IN PHOTOS: Everyday resilience in a Lesvos refugee camp

Author: Nanna Vedel-Hertz

This article is part of Changing the Narrative. Articles in this series are written by student or early career journalists who took part in The Local’s training course on solutions-focused migration reporting. Find out more about the project here.

While conditions at refugee camps on the Greek island of Lesvos are dire, it hasn’t stopped residents finding ways to live through the constant state of emergency.

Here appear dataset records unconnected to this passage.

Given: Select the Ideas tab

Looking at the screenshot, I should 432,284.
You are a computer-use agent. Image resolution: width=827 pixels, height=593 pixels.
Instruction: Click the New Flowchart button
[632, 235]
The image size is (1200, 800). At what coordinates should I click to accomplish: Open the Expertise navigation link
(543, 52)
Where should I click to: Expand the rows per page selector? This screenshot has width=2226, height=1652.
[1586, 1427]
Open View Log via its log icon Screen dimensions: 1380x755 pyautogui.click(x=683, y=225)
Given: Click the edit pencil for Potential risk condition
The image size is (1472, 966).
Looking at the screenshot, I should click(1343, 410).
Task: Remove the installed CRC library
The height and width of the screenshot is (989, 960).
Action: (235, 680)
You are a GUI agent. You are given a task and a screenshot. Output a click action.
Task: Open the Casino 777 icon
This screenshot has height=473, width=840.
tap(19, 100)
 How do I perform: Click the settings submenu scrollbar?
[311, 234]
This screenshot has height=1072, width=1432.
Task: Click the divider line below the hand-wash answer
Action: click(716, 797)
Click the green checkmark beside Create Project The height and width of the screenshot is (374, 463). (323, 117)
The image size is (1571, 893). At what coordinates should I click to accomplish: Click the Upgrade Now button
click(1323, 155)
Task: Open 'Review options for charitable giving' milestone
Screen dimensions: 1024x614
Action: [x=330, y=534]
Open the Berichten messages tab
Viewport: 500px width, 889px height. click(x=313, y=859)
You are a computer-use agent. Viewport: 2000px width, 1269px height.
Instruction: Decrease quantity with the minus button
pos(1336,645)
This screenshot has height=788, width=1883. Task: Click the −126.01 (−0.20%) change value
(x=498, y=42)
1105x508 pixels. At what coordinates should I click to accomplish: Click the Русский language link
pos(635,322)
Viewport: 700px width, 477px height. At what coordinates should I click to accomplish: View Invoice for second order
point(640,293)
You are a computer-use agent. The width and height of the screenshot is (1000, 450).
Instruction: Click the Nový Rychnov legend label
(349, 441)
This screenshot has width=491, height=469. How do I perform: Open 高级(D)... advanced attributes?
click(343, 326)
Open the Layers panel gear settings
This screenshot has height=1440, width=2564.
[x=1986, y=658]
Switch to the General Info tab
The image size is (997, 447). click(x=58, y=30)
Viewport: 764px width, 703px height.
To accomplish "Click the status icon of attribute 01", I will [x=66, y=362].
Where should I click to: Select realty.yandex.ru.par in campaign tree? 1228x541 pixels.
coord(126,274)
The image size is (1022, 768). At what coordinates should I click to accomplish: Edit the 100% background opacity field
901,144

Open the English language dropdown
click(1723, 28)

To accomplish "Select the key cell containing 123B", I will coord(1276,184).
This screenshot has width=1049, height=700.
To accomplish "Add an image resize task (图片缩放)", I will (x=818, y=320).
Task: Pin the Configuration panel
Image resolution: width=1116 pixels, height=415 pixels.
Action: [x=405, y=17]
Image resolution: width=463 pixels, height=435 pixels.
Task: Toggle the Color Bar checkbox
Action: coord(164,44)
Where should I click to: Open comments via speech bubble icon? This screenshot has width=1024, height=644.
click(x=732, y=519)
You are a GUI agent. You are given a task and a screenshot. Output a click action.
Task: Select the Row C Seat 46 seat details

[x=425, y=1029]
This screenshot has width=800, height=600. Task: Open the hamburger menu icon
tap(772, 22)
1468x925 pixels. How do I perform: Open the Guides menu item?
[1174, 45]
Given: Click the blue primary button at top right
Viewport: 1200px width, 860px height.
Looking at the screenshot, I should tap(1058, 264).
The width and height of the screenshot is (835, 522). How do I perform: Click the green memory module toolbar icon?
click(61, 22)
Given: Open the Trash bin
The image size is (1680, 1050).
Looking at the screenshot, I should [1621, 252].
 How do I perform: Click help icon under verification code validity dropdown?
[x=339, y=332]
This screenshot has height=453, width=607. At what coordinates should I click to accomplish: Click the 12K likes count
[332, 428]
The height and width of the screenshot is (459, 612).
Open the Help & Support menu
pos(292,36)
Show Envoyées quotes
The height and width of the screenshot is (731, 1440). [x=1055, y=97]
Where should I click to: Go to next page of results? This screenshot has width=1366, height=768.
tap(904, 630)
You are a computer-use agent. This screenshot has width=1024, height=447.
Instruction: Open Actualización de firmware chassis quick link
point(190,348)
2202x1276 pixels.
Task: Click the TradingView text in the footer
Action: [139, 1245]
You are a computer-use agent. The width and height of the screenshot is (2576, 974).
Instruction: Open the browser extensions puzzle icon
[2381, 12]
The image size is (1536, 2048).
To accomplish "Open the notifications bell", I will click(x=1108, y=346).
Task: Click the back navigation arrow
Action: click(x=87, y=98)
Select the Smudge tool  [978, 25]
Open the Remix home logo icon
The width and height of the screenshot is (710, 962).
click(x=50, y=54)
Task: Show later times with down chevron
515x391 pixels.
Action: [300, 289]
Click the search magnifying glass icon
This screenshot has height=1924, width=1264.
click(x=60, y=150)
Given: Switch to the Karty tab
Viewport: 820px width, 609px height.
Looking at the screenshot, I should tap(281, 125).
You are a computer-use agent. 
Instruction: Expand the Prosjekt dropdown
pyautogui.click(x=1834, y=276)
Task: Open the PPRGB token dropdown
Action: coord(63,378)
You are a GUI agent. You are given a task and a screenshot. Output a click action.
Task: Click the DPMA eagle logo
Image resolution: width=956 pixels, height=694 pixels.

The new Kara Tepe refugee camp on the Greek island of Lesvos currently houses around 7,800 refugees, according to numbers from the UNHCR. Situated next to a smaller, older shelter of the same name, the new camp was created as a replacement for the infamous Moria camp, which was destroyed in a fire in early September. At the time Moria housed around 12,600 people, while it was in fact only built for 2,700.

Moria was infamous for its bad conditions, and the new camp does not seem to be an improvement. It was described by the UNHCR as an “emergency site” and the organisation has called for immediate action as the living conditions in the camp are in urgent need of improvement, especially with the weather getting colder.

While the conditions on Lesvos have been protested by many organisations as inhumane, it has not stopped the new residents from adapting and finding ways to live through the constant state of emergency.